Mauer did express some concerns about the voting hours overlapping with recreation hours, which for about 10 inmates was the case. Budoo said that those ballots were left with the DOC staff coordinator who will work to get the ballots returned.
And of course some inmates change their mind about voting from the time they request their absentee ballot to voting day. That happened with at least one inmate who when approached in his cell to vote told the DOC and BOE staff that “oh hell no” he didn’t want to vote.
Just like any election day, the BOE staff had to be ready for anything and everything and the glare of the media spotlight watching a closely contested race is nothing like the glare of an inmate locked inside his cell watching your every move.
The interaction between BOE staff and voting inmates varied. Some of the inmates said not a word and simply, dutifully cast their ballots. Others had questions about candidates, which of course staff couldn’t answer. Some had questions about the process. Others seemed like they were just eager to speak with someone new.
While most of the voters seemed to carefully review their ballots, one voter entered an office where voting was taking place, declared, for all those who cared to listen, “I’m voting for [name withheld]” and he sat down, filled out the presidential portion of the ballot and didn’t even review the remainder of the ballot.
And some tried to find some humor in the situation like the one inmate who chose to lick his ballot envelope instead of using the glue stick in order to “get some additional nutrition.”
All the inmates who voted were very respectful of the BOE staff and observers.
That being said, being locked inside D.C. Jail and in close proximity to that many inmates could be disconcerting for some.
“Staff members who indicate that they would not be comfortable at the correctional facilities are not forced to participate in the program,” Budoo said. “Fortunately, we have no shortage of Board staff members who are willing to serve as volunteers; we have more individuals here who want to serve than we can actually take.”
The whole process took about three hours, which Budoo said was much better than in the early days when the process would take all day because instead of splitting up into three teams, all the inmates would come to one central location to vote. A process that for a variety of reasons just took a lot longer.
“I think the program is important because it lets the individuals know they are relevant in society and their voices are as important as anyone else’s,” Budoo said. “Even though the resources are limited at the jail, we are always thanked by the inmate population as well as DOC staff for conducting the program at the institution and giving individuals some sort of normalcy to let them know they still have rights.”
Oh and rest assured, “John” did indeed get two “I Voted” stickers.
Editor’s Note: I just wanted to publicly thank the D.C. Board of Elections for allowing me to tag along on this very special voting day.
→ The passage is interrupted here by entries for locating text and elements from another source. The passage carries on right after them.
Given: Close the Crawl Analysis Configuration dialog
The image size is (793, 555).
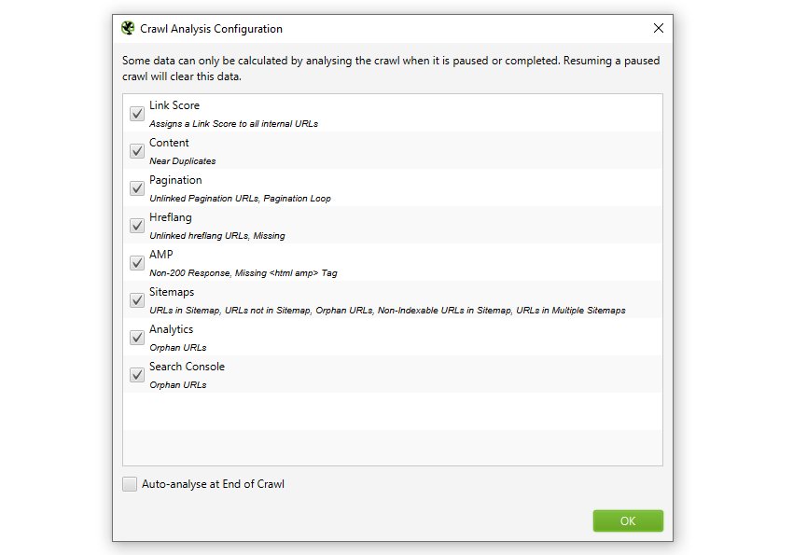Looking at the screenshot, I should pyautogui.click(x=659, y=28).
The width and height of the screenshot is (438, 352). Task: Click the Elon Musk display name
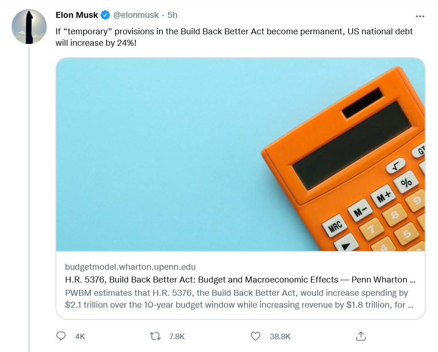tap(77, 15)
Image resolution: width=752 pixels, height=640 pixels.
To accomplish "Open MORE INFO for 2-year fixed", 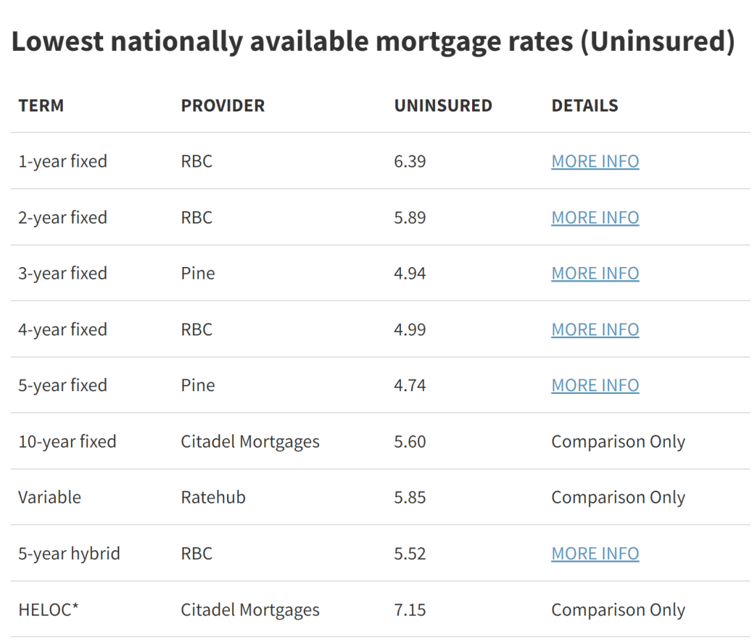I will (595, 218).
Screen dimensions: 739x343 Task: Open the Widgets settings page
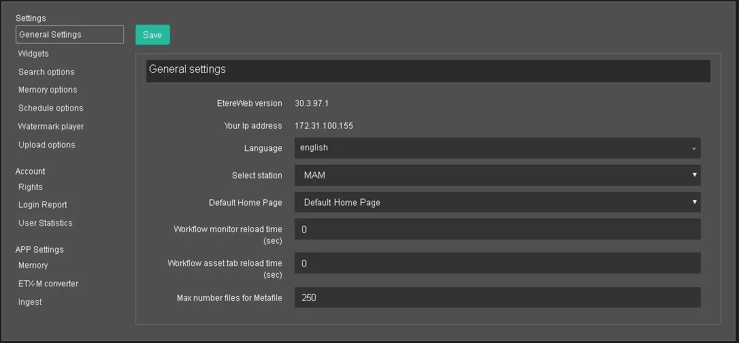(x=33, y=54)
It was an incredible experience to watch men, who may be facing hopeless situations, to seem so hopeful about casting a ballot. This is what democracy looks like. [- Mindy]
As I noted in my recent profile of her, Mindy is someone who loves her city (and ALL the people who live there) more than almost anything – and that’s evident in her reporting on this story. Thanks to her for sharing this story – and kudos to DCBOE for taking the time to ensure that every eligible voter who wants to can cast a ballot.